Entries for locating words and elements
↓
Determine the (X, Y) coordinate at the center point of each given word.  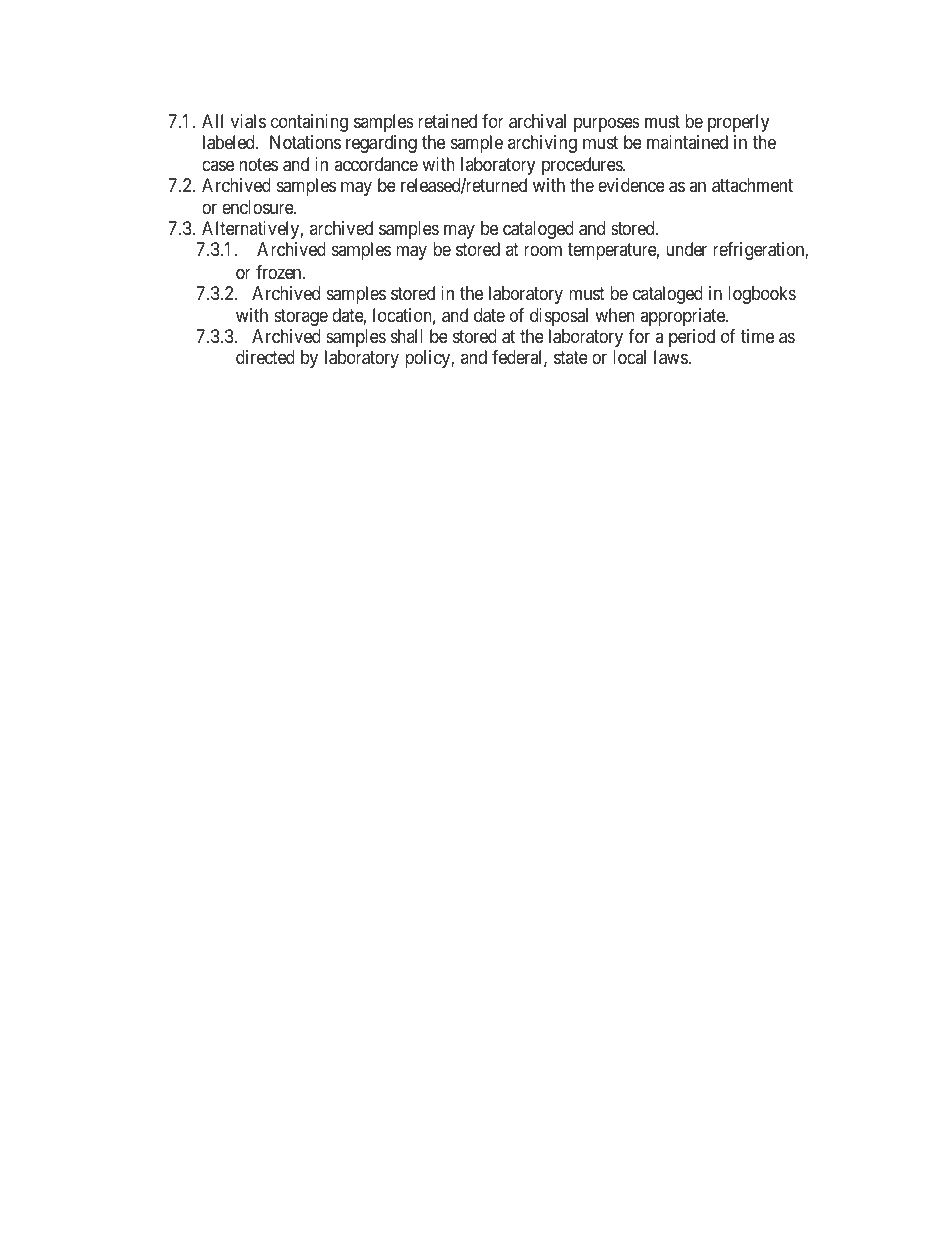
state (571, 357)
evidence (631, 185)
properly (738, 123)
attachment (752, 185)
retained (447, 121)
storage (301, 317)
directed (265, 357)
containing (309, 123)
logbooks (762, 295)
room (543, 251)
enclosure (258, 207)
↑
↓
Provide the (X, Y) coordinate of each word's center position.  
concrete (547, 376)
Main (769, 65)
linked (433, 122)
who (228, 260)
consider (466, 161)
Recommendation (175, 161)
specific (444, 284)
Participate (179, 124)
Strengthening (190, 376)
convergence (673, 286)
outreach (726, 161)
↑
• **The task**: Please quote everything from the line containing "retained (447, 121)" down to the line containing "enclosure (258, 207)", keeping each line exactly as it appears.

• **Reply to the exercise**:
retained (447, 121)
storage (301, 317)
directed (265, 357)
containing (309, 123)
logbooks (762, 295)
room (543, 251)
enclosure (258, 207)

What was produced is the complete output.